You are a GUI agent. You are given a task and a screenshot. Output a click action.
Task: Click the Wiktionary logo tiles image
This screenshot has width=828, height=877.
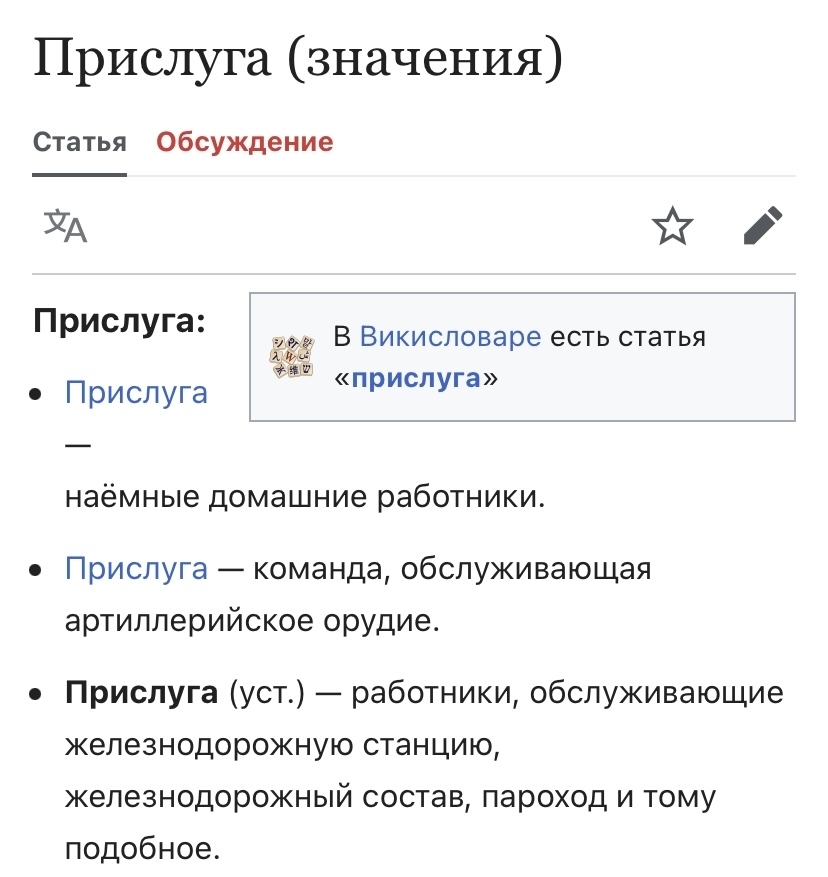(x=292, y=357)
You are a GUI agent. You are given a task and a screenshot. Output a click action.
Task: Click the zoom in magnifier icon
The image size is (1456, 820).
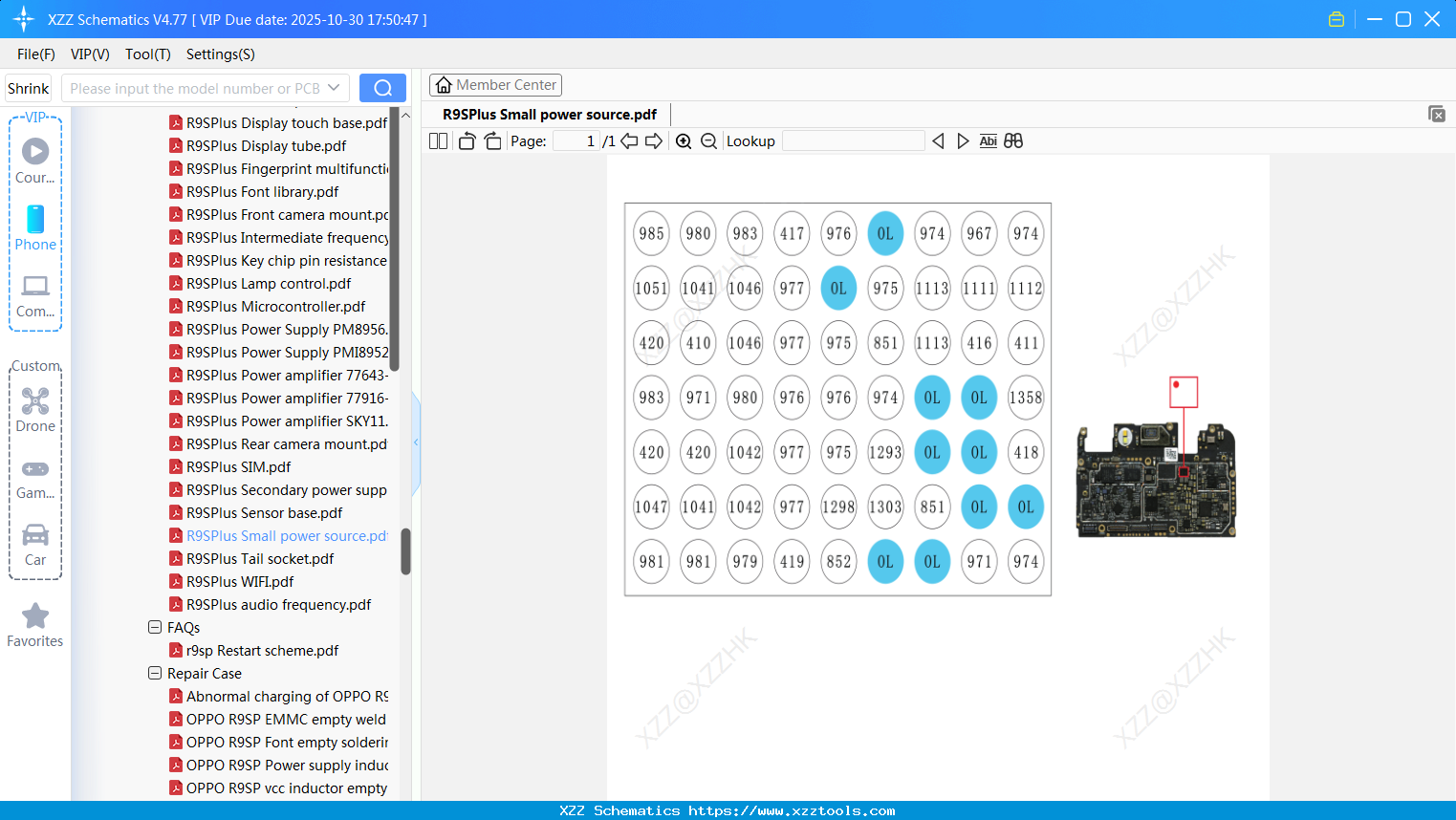click(x=684, y=141)
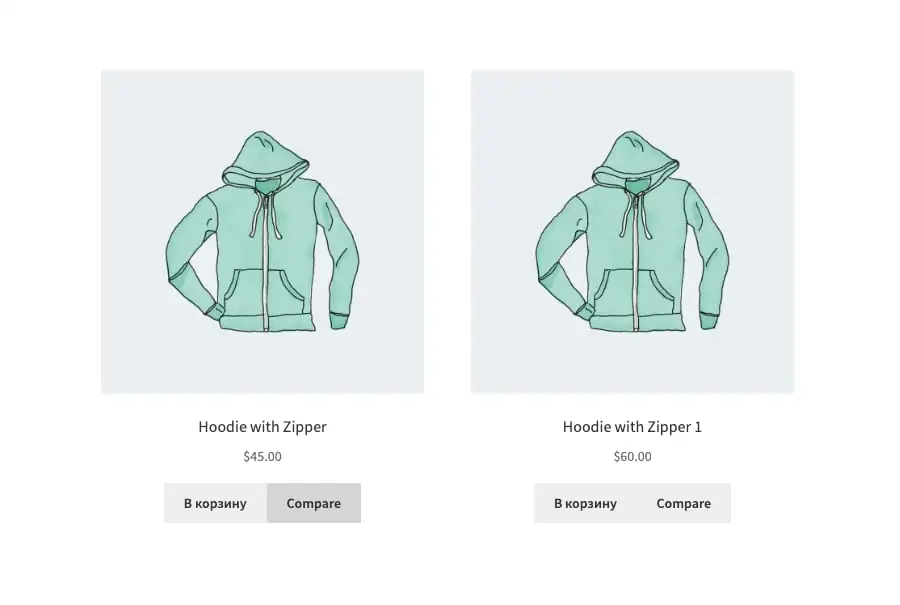Click the Hoodie with Zipper 1 product image

(633, 232)

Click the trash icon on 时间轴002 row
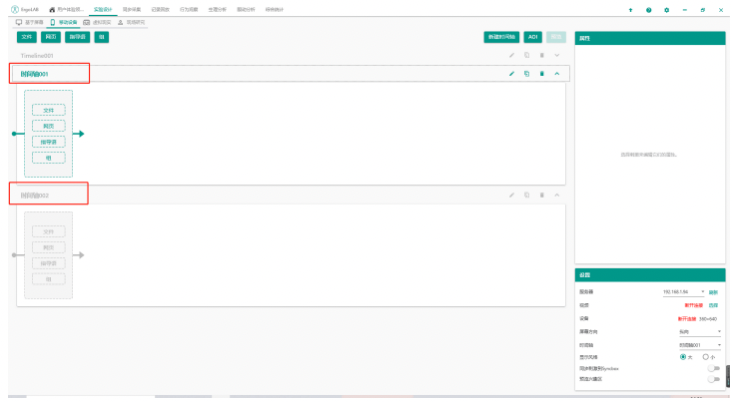pyautogui.click(x=541, y=194)
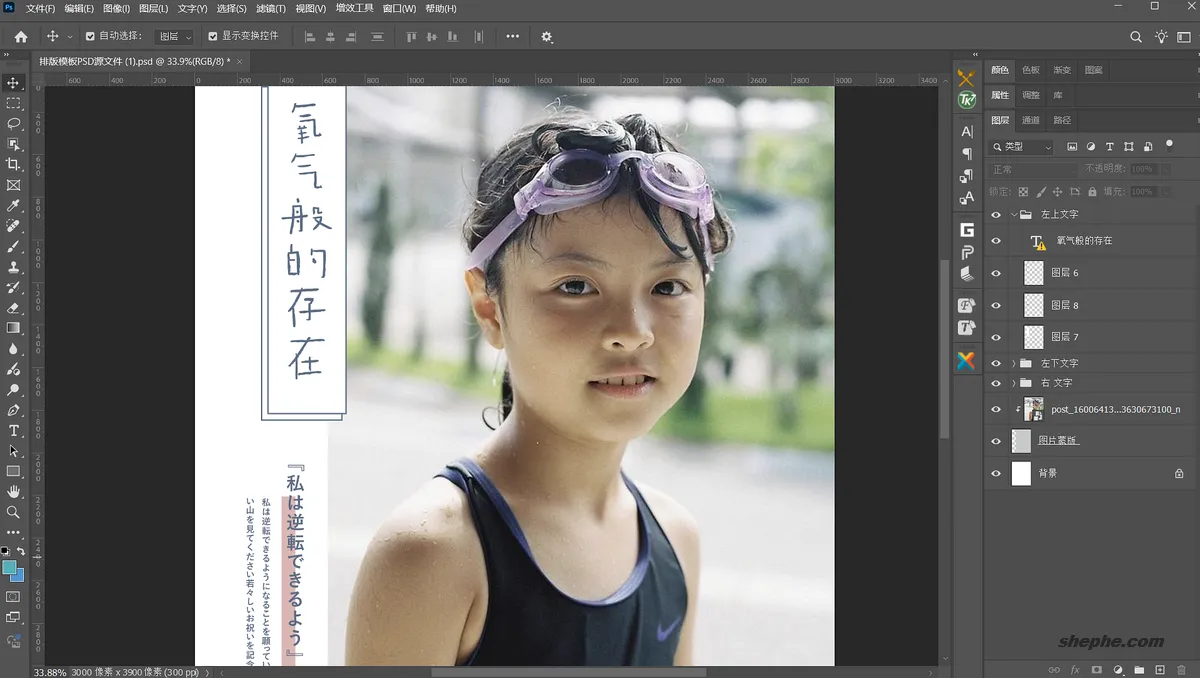Screen dimensions: 1200x678
Task: Hide the 背景 layer
Action: 994,473
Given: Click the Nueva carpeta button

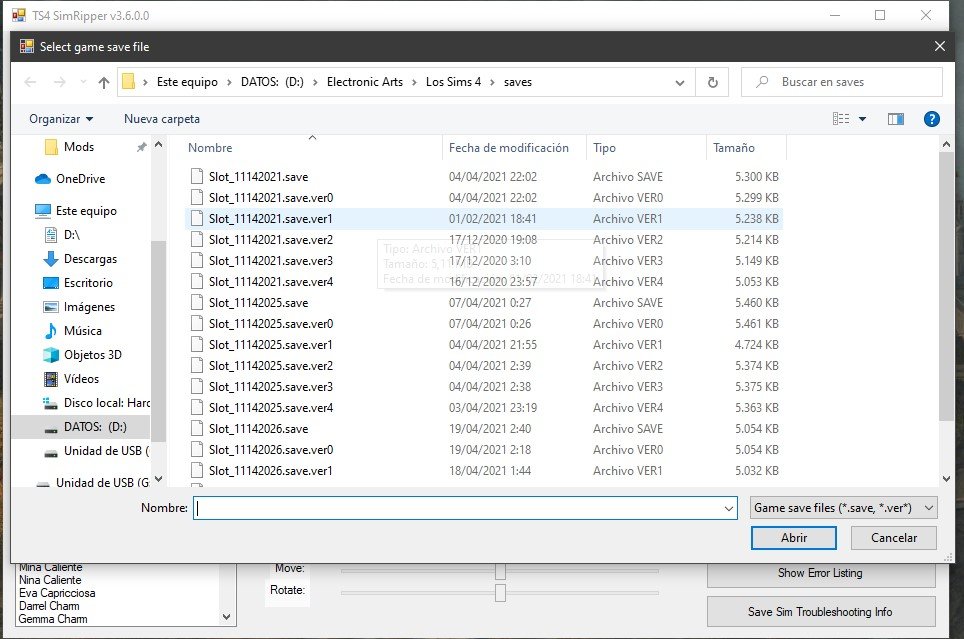Looking at the screenshot, I should (162, 119).
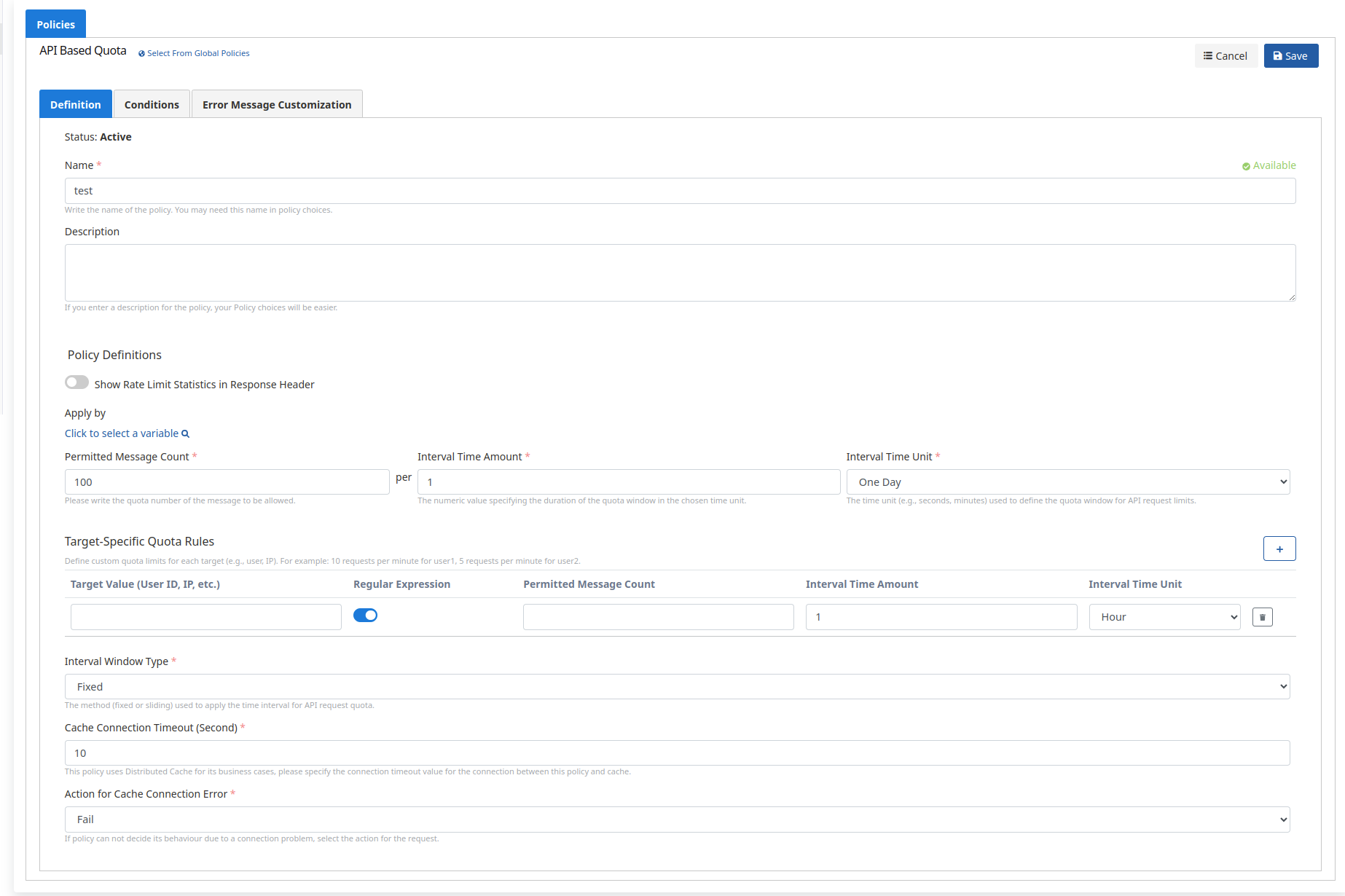Toggle Show Rate Limit Statistics in Response Header
The height and width of the screenshot is (896, 1345).
click(77, 383)
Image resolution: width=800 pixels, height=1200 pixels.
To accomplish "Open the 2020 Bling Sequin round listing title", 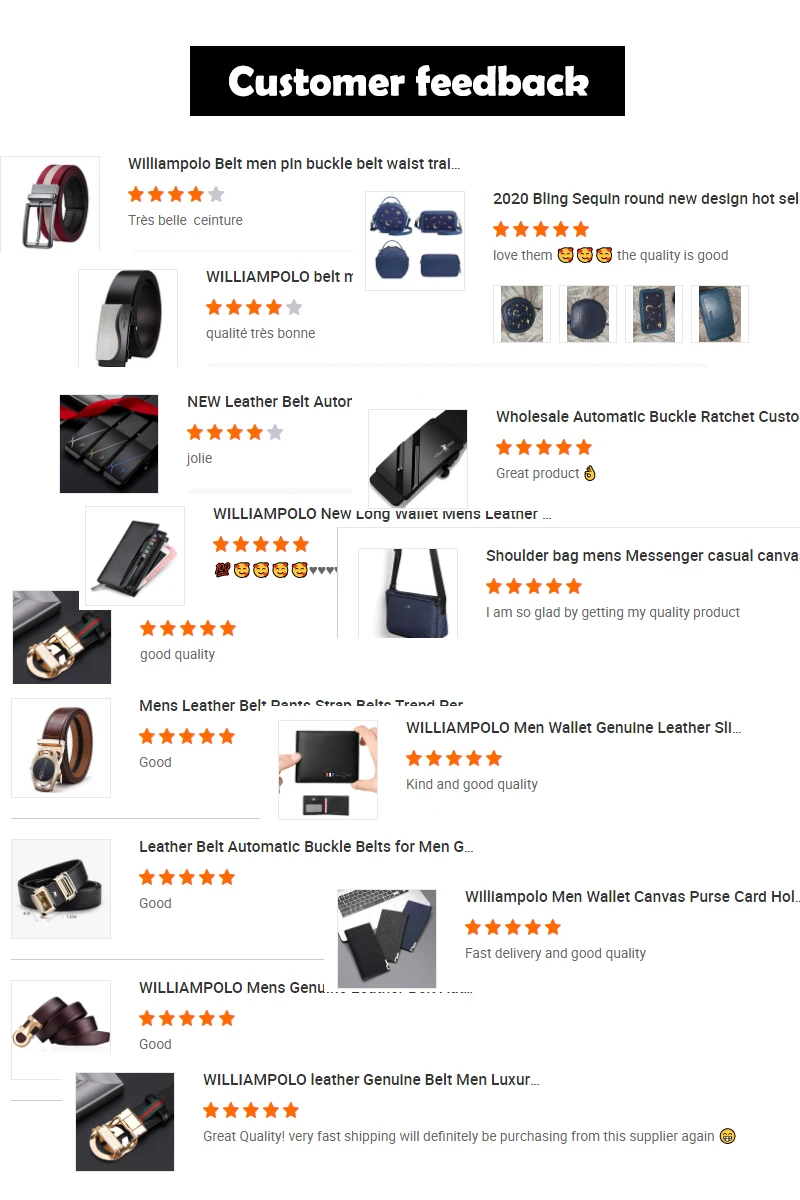I will click(x=646, y=199).
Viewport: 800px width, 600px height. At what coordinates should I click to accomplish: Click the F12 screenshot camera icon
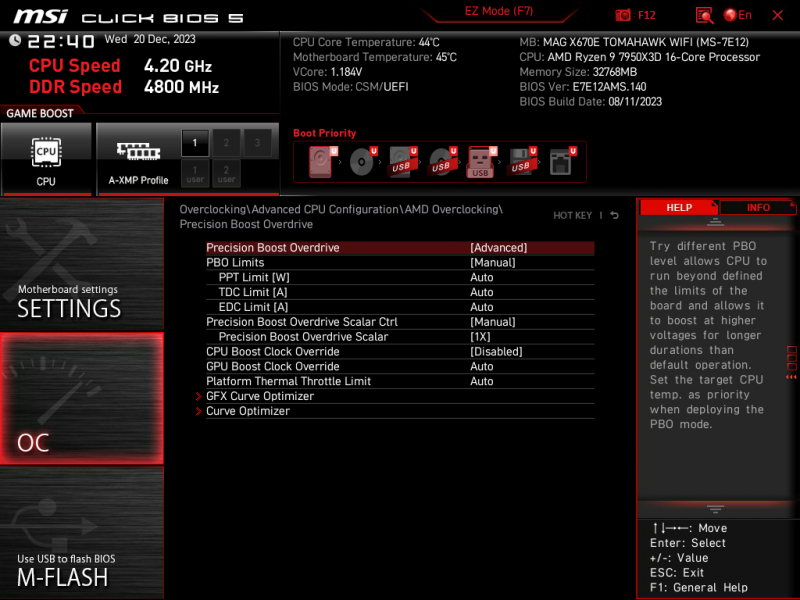click(x=622, y=15)
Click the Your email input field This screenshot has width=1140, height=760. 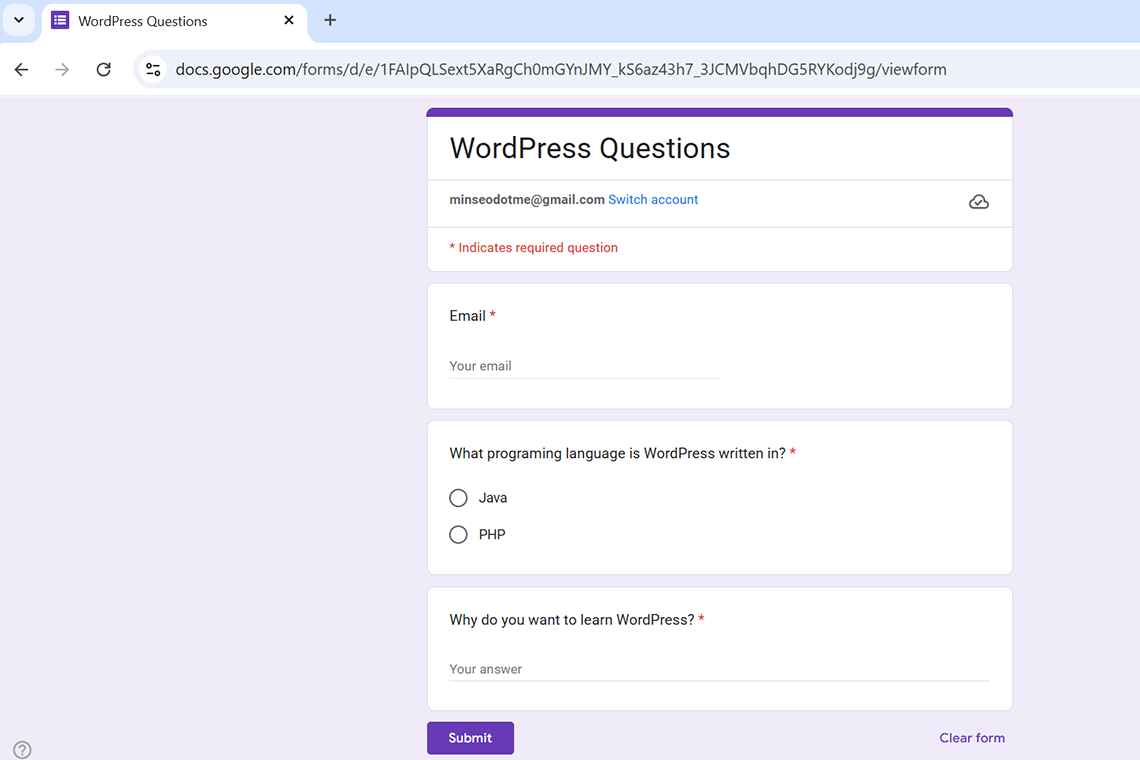pos(584,366)
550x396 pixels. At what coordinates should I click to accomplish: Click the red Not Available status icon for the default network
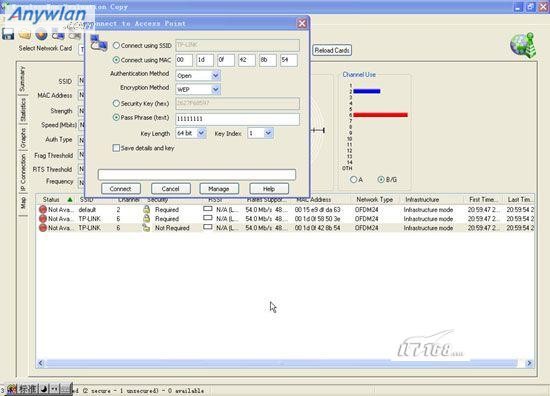[43, 209]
══════
Exercise:
Copy word for word the span of the records above that begins at the line with "Click the trash icon on 时间轴002 row" and ends at the line with "Image resolution: width=800", including those two lines but not the pictures.

Answer to the exercise:
Click the trash icon on 时间轴002 row
pyautogui.click(x=541, y=194)
Screen dimensions: 1200x678
Task: Hide the 背景 layer
Action: 994,473
Given: Click the Nueva carpeta button

Looking at the screenshot, I should (162, 119).
Toggle Show Rate Limit Statistics in Response Header
The height and width of the screenshot is (896, 1345).
click(77, 383)
Image resolution: width=800 pixels, height=1200 pixels.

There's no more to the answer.